### Your instructions
Return, unchanged, the part of the data that opens with the line containing "Open Display menu in Top viewport" and runs through the end of the data.

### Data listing
★ ★ ★ ★ ★ ★ ★

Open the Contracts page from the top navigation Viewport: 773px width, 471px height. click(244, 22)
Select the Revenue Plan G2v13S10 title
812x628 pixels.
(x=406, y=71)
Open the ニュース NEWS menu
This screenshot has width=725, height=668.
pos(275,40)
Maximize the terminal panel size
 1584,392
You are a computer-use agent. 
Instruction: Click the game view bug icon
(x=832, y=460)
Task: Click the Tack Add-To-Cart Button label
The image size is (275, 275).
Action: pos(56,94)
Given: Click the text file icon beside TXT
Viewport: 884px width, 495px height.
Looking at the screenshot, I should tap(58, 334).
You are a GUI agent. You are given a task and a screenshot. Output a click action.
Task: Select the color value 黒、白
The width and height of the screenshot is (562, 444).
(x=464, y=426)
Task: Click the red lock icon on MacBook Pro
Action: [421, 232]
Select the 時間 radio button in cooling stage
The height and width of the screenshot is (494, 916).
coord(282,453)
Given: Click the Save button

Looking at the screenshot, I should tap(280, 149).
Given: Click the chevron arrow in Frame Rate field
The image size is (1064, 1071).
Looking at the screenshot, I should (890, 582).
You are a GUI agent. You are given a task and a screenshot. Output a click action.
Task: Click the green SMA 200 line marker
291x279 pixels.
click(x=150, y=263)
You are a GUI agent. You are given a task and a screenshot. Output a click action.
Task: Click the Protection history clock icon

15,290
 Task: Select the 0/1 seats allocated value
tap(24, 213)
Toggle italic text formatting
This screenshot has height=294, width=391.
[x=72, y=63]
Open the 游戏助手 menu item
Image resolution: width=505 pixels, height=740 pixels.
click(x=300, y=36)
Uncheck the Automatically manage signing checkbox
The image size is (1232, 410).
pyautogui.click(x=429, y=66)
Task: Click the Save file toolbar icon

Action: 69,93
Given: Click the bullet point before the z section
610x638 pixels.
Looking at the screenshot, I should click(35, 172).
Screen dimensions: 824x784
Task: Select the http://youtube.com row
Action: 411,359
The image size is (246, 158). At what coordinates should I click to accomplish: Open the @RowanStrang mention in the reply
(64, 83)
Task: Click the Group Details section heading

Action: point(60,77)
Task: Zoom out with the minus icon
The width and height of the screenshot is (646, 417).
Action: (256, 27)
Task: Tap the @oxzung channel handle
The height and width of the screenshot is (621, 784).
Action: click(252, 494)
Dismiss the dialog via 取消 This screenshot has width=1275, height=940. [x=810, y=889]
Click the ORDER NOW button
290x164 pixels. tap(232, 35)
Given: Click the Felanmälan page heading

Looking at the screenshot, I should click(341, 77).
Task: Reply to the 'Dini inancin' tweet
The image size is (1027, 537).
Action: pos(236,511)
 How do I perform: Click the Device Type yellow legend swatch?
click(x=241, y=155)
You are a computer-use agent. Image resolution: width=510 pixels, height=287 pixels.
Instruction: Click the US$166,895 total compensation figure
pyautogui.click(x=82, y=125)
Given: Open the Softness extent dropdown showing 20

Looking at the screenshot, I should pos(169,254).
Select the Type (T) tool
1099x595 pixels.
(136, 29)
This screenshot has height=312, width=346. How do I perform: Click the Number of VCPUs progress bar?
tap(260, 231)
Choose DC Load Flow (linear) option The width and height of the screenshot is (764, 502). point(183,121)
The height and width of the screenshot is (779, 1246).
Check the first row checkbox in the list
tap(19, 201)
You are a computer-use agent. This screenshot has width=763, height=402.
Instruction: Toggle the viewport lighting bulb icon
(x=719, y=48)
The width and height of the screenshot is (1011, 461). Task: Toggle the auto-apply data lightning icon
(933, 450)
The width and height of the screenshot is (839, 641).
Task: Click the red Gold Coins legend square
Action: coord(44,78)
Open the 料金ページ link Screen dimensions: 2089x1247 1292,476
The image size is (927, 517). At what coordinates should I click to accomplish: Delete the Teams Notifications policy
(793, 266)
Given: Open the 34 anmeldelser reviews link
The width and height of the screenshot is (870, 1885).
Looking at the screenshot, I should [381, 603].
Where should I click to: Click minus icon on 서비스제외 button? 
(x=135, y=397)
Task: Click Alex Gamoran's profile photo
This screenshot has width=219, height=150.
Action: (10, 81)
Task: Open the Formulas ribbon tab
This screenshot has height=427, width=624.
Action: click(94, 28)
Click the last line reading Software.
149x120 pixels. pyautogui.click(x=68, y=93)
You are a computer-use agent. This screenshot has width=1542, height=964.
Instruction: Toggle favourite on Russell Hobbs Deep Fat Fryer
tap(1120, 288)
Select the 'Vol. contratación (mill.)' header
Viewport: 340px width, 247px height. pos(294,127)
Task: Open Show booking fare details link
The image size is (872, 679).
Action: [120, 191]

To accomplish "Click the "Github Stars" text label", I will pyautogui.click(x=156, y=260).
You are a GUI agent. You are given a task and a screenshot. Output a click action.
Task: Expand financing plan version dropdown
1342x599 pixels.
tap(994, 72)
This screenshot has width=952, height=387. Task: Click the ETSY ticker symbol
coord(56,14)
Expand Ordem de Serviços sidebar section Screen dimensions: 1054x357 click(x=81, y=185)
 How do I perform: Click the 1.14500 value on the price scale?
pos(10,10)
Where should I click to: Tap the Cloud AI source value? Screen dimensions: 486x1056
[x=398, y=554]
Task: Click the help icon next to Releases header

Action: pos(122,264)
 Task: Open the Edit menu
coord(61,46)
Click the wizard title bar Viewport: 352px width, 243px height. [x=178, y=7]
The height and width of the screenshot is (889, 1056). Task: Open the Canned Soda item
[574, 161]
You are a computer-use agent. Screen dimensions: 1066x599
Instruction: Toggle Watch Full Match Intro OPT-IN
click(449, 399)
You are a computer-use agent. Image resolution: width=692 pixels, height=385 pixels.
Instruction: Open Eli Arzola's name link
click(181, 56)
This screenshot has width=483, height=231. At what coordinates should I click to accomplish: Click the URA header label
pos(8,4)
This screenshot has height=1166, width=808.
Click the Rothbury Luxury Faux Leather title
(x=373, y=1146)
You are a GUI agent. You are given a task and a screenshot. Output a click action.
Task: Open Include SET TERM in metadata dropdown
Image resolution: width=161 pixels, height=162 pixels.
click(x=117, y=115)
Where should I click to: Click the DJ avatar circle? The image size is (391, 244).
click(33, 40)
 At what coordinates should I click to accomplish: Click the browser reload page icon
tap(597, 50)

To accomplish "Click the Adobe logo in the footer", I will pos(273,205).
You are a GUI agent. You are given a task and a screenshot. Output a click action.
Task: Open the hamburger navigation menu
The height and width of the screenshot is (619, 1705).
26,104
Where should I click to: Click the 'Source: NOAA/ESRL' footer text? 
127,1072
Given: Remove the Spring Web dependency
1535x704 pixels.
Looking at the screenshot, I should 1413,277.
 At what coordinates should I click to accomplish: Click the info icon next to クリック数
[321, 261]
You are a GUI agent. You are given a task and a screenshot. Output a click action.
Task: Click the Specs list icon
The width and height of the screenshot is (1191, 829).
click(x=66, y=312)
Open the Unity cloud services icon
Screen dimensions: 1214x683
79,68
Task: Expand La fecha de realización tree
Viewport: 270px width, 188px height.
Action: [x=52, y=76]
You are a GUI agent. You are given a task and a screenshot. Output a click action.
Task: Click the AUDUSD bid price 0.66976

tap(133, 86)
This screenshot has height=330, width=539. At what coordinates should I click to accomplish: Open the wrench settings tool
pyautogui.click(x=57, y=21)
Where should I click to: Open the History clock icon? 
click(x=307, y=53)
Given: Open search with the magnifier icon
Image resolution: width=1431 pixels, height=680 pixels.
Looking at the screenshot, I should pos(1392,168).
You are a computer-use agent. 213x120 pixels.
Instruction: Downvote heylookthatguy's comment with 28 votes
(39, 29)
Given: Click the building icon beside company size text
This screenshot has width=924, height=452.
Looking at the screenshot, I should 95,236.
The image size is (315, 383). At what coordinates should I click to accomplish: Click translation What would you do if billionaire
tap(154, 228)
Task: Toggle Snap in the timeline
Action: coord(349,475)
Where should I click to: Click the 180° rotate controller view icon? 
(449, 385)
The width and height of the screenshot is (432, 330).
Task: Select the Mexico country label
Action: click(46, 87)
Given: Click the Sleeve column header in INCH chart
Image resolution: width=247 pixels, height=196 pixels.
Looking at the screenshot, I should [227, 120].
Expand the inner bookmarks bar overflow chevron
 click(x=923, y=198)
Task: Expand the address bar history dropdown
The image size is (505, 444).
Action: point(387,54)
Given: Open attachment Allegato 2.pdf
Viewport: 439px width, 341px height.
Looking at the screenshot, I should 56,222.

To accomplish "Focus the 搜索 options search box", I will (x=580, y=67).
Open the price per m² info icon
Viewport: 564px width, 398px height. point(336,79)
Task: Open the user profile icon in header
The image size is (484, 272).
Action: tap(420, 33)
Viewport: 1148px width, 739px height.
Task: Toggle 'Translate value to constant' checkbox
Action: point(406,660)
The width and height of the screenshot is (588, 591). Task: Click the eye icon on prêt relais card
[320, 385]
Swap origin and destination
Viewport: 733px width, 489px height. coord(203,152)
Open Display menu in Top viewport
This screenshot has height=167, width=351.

★ ★ ★ ★ ★ ★ ★

### The reply
Open Display menu in Top viewport
This screenshot has height=167, width=351.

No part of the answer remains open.